──────── SUPPLIED DATA ────────
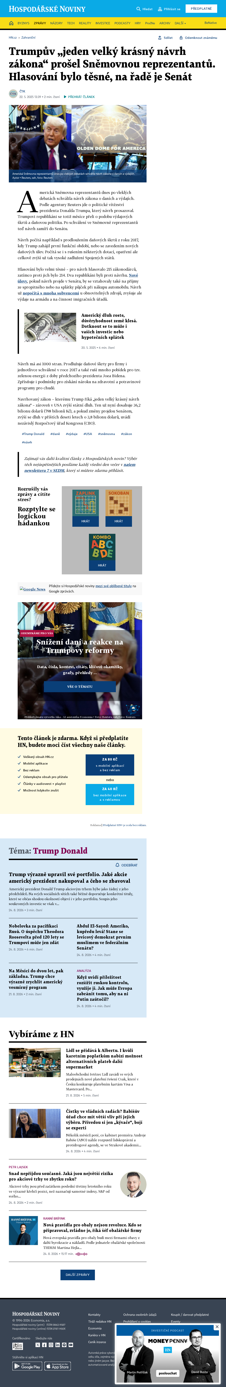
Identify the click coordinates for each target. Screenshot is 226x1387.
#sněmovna (106, 434)
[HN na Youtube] (71, 1345)
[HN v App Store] (57, 1366)
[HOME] (11, 23)
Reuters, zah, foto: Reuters (37, 178)
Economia (95, 1328)
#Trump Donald (33, 434)
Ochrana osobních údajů (139, 1314)
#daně (55, 434)
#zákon (126, 434)
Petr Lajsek (18, 1167)
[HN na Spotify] (64, 1345)
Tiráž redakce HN (99, 1321)
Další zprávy (77, 1274)
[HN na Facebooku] (44, 1345)
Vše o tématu (79, 686)
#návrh (27, 442)
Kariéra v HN (96, 1335)
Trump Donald (60, 851)
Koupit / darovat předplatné (190, 1314)
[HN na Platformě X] (38, 1345)
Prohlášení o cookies (137, 1321)
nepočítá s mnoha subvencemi (51, 293)
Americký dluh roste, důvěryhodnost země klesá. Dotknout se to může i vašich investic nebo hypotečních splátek (109, 326)
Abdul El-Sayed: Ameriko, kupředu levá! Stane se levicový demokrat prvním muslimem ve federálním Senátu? (104, 937)
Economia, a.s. (40, 1320)
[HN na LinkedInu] (57, 1345)
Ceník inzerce (97, 1342)
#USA (88, 434)
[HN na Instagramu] (51, 1345)
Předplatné (201, 8)
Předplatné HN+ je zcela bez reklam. (125, 825)
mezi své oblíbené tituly (114, 586)
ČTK (22, 91)
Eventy (175, 1321)
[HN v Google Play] (27, 1366)
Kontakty (94, 1314)
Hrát (85, 521)
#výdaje (71, 434)
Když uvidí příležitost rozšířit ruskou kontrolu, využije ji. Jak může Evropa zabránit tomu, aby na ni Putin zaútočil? (104, 988)
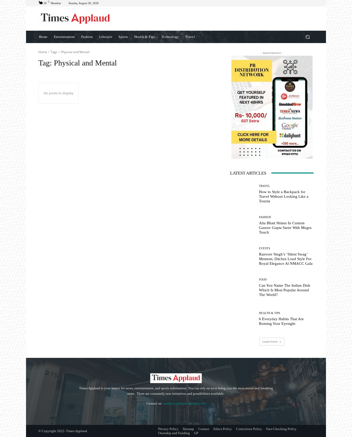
────────
● **SET TASK**
Rewrite all of the material above, changing every "Trump Donald" to "Donald Trump" and keeping everything else the same. Leave the pictures out of your answer.

● **WRITTEN RESPONSE**
Identify the click coordinates for each target. Screenshot is 226x1387.
#sněmovna (106, 434)
[HN na Youtube] (71, 1345)
[HN v App Store] (57, 1366)
[HOME] (11, 23)
Reuters, zah, foto: Reuters (37, 178)
Economia (95, 1328)
#Donald Trump (33, 434)
Ochrana osobních údajů (139, 1314)
#daně (55, 434)
#zákon (126, 434)
Petr Lajsek (18, 1167)
[HN na Spotify] (64, 1345)
Tiráž redakce HN (99, 1321)
Další zprávy (77, 1274)
[HN na Facebooku] (44, 1345)
Vše o tématu (79, 686)
#návrh (27, 442)
Kariéra v HN (96, 1335)
Donald Trump (60, 851)
Koupit / darovat předplatné (190, 1314)
[HN na Platformě X] (38, 1345)
Prohlášení o cookies (137, 1321)
nepočítá s mnoha subvencemi (51, 293)
Americký dluh roste, důvěryhodnost země klesá. Dotknout se to může i vašich investic nebo hypotečních splátek (109, 326)
Abdul El-Sayed: Ameriko, kupředu levá! Stane se levicový demokrat prvním muslimem ve federálním Senátu? (104, 937)
Economia, a.s. (40, 1320)
[HN na LinkedInu] (57, 1345)
Ceník inzerce (97, 1342)
#USA (88, 434)
[HN na Instagramu] (51, 1345)
Předplatné (201, 8)
Předplatné HN+ je zcela bez reklam. (125, 825)
mezi své oblíbené tituly (114, 586)
ČTK (22, 91)
Eventy (175, 1321)
[HN v Google Play] (27, 1366)
Kontakty (94, 1314)
Hrát (85, 521)
#výdaje (71, 434)
Když uvidí příležitost rozšířit ruskou kontrolu, využije ji. Jak může Evropa zabránit tomu, aby na ni Putin zaútočil? (104, 988)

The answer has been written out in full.